Treatment: What You Actually Do
RCM management is mostly:
- Treat congestion
- Treat the underlying cause (if possible)
- Manage arrhythmias
- Consider advanced therapies in severe disease
Symptomatic management (core)
- Diuretics (loop diuretics) for volume overload
- Use carefully: stiff ventricles depend on adequate preload; over-diuresis can drop CO.
- Salt restriction, fluid management
Rhythm management
- Atrial fibrillation is common due to atrial enlargement:
- Rate/rhythm control as appropriate
- Anticoagulation often indicated (especially if AF)
Cause-directed treatment (high-yield associations)
- Amyloidosis: chemo for AL; transthyretin stabilizers for ATTR (Step usually focuses more on diagnosis than drug names)
- Hemochromatosis: phlebotomy/chelation
- Sarcoidosis: corticosteroids (plus ICD consideration if ventricular arrhythmias)

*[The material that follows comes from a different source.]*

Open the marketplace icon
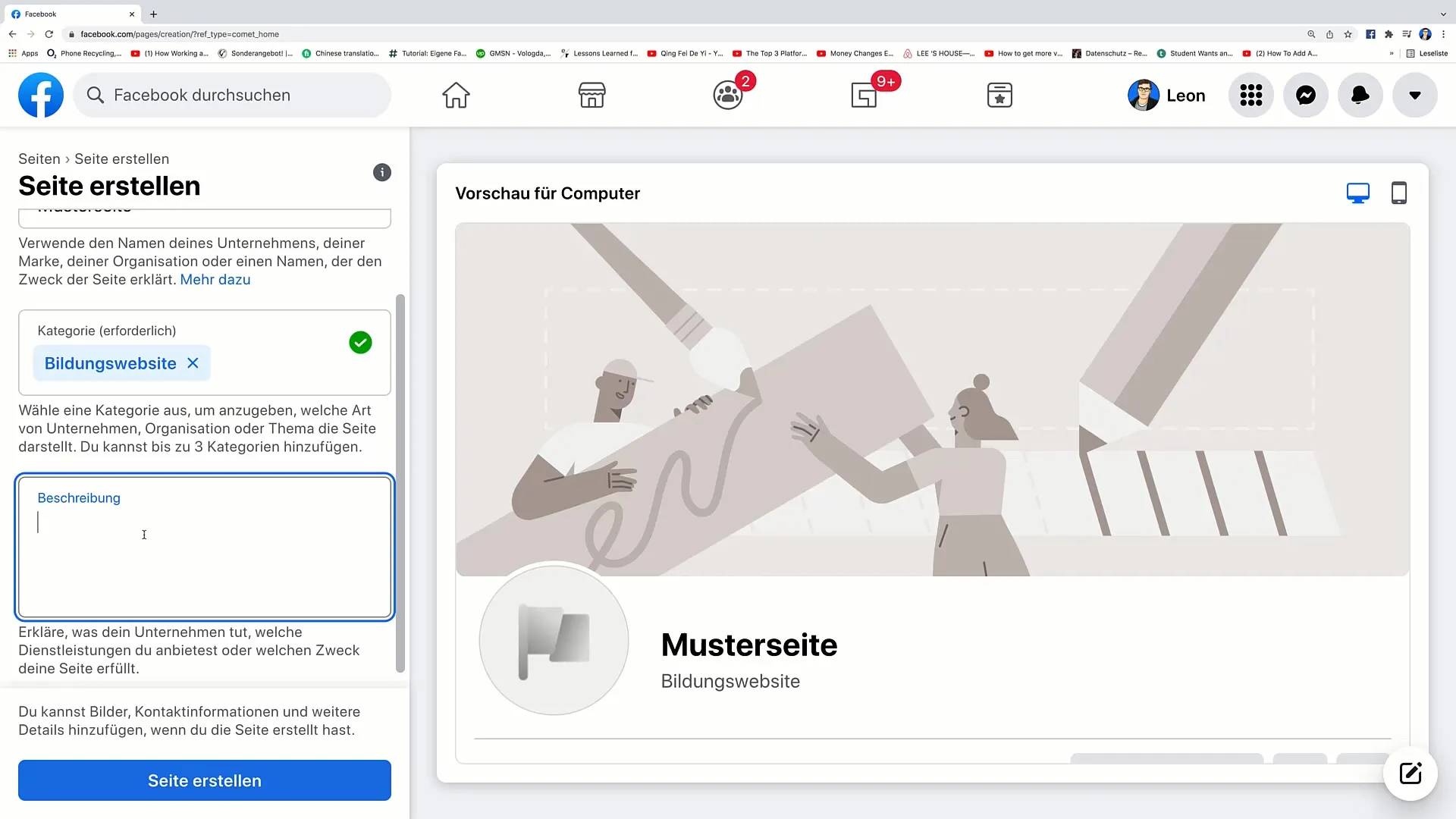Viewport: 1456px width, 819px height. [x=592, y=94]
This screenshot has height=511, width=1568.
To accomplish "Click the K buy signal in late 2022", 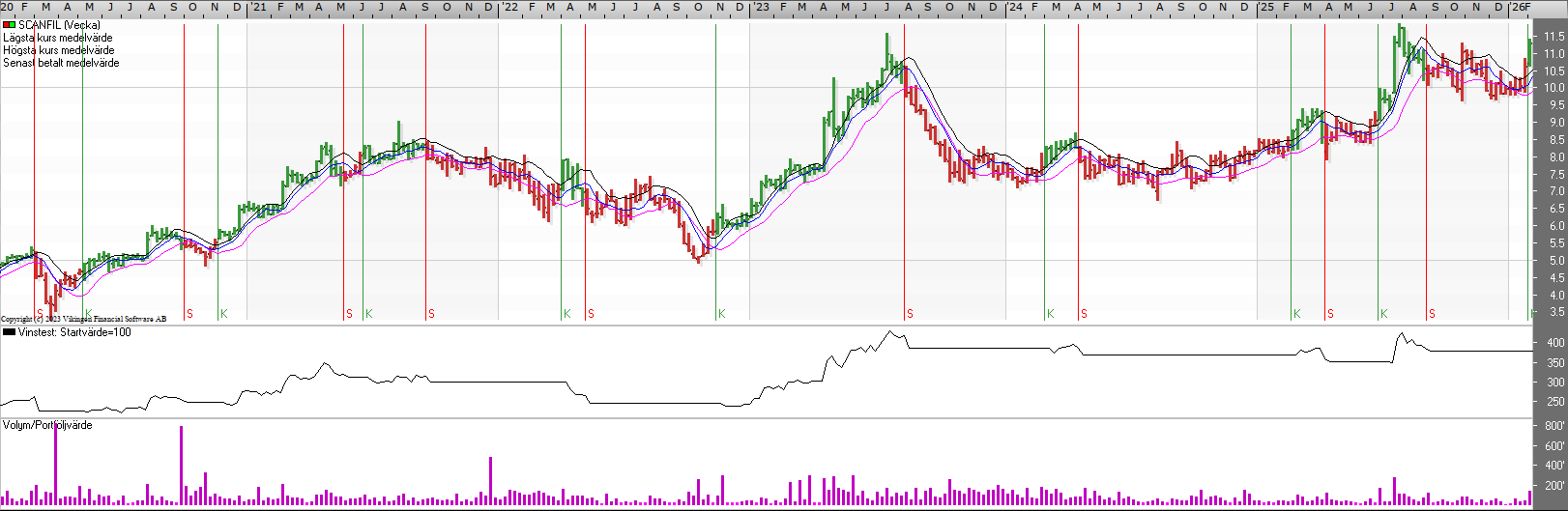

- Eosinophilic (Löffler): treat underlying eosinophilia; steroids depending on cause
Advanced
- Heart transplant for refractory cases (selected patients)
High-Yield “Buzz Phrases” and Associations (USMLE Favorites)
Restrictive cardiomyopathy = think:
- Infiltrative disease
- HFpEF
- Biatrial enlargement
- Right-sided failure signs (JVD, edema, ascites)
Amyloidosis associations (super high-yield)
- Restrictive cardiomyopathy
- Low-voltage ECG despite “thick” ventricular walls on echo
- Multisystem clues: nephrotic syndrome, neuropathy, macroglossia, carpal tunnel (AL)
Sarcoidosis associations
- Noncaseating granulomas
- Conduction abnormalities (AV block), ventricular arrhythmias
- Pulmonary findings (bilateral hilar adenopathy)
Hemochromatosis associations
- “Bronze diabetes” + cirrhosis + cardiomyopathy (restrictive or dilated)
- Arrhythmias
First Aid cross-reference list (quick):
- Cardio → Cardiomyopathies: RCM causes + phenotype
- Path → Amyloidosis: Congo red, apple-green birefringence
- Pulm/Immune → Sarcoidosis: noncaseating granulomas
- GI → Hemochromatosis: iron overload systemic findings
Rapid-Fire Step 1/2 Checkpoints
- RCM is primarily diastolic dysfunction; EF often preserved early.
- Biatrial enlargement is a key echo clue.
- Amyloid: thick-looking walls + low-voltage ECG = classic pairing.
- AF is common because chronically elevated filling pressures stretch the atria.
- Differentiate from constrictive pericarditis (pericardial thickening/calcification; potential surgical cure).